Fakat Kur'ân'da bu sözün yahudilerin ağzından nakledilmesi, en azından yahudilerin bir bölümünün- özellikle Medine'li yahudilerin- bu asılsız inancı savunduklarının, bu saplantının aralarında yaygın olduğunun kesin delilidir. Kur'anı Kerim, yahudilerle ve hıristiyanlarla fiilen yüzyüze geliyor, onlarla pratik düzeyde karşılaşıyordu. Eğer onların sözlerini naklederken aslı olmayan bir sözü kendilerine mal etmiş olsa bu durum, Peygamberimizin açıkladığı ilâhi mesajlarını yalanlamaları için bir gerekçe oluşturur ve bu kozu en geniş çapta kullanmaktan geri kalmazlardı.

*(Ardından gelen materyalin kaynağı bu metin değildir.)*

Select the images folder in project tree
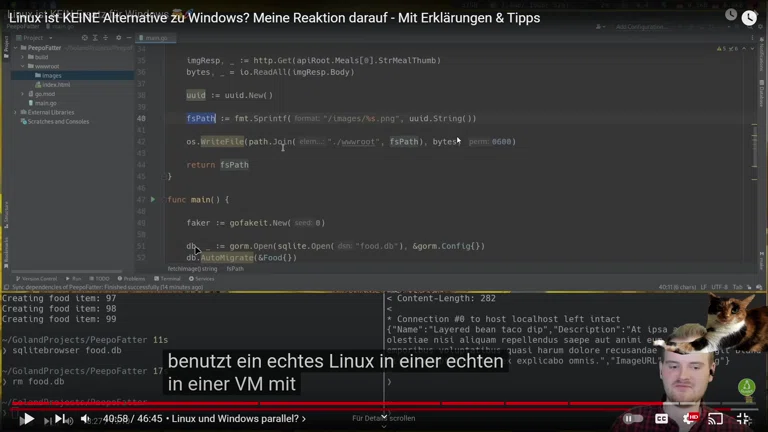Viewport: 768px width, 432px height. click(51, 75)
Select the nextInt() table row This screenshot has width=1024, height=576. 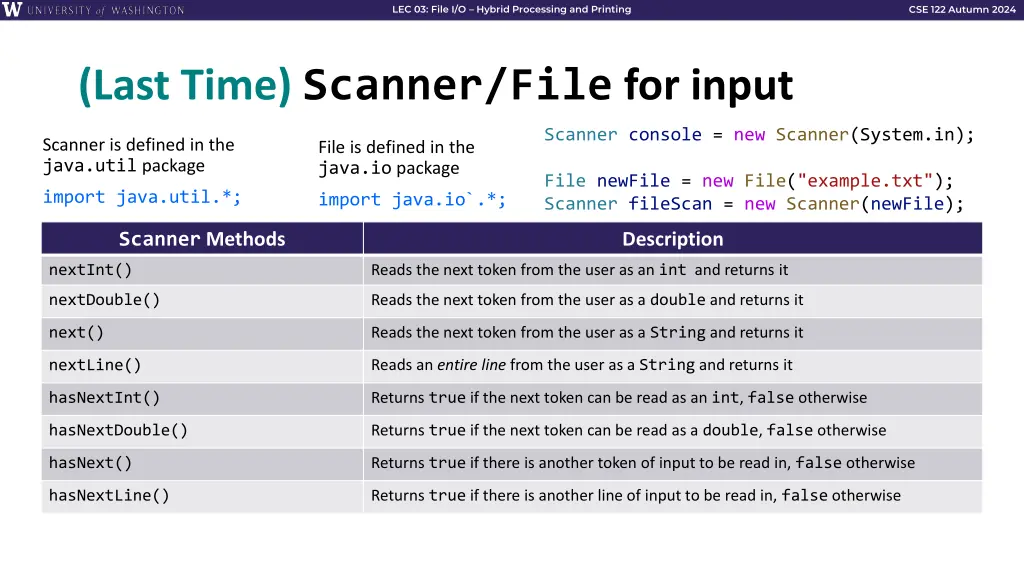[x=511, y=270]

Merhum Şeyh Reşid Rıza, "Menar" adlı tefsir kitabının onuncu cildinde (385-386. sayfalarında) "Azra'nın yahudi tarihindeki konumuna ilişkin yararlı bir özet yapmış ve bu özet bilgiye yine yararlı olan bir değerlendirme eklemiştir. Yahudilerin bu konudaki inançlarını kısaca açıklayabilmek için bu özetin ve değerlendirmenin birkaç paragrafını aynen aşağıya alıyoruz:
"1903 baskılı Yahudi Ansiklopedisinde verilen bilgiye göre `Azra'nın dönemi, milli yahudi tarihinin çiçek açan ve gül kokuları saçan ilkbahar dönemidir. Eğer yahudi şeriatını getiren kişi Musa olmasaydı, (Talmud 21. Bab) Azra bu şeriatın yayıcısı (asıl metne göre `yüklenicisi' ya da `taşıyıcısı') sayılmaya lâyıktı çünkü bu şeriat sonraları unutuldu (İngilizce tercümesine göre "şeriat taşıyıcısı" deyimi, "şeriat yayıcısı" deyimine göre daha uygundur.), fakat Azra onu yeniden ortaya koydu, ihya etti. Eğer yahudilerin mucizeleri onun zamanında da göreceklerdi. Bu ansiklopedinin belirttiğine göre O, şeriata ilişkin kitapları Asur alfabesi ile yazdı. Kuşkulandığı kelimelerin üzerlerine işaret koyardı. Yahudi tarihinin başlangıcı onun zamanına dayanır.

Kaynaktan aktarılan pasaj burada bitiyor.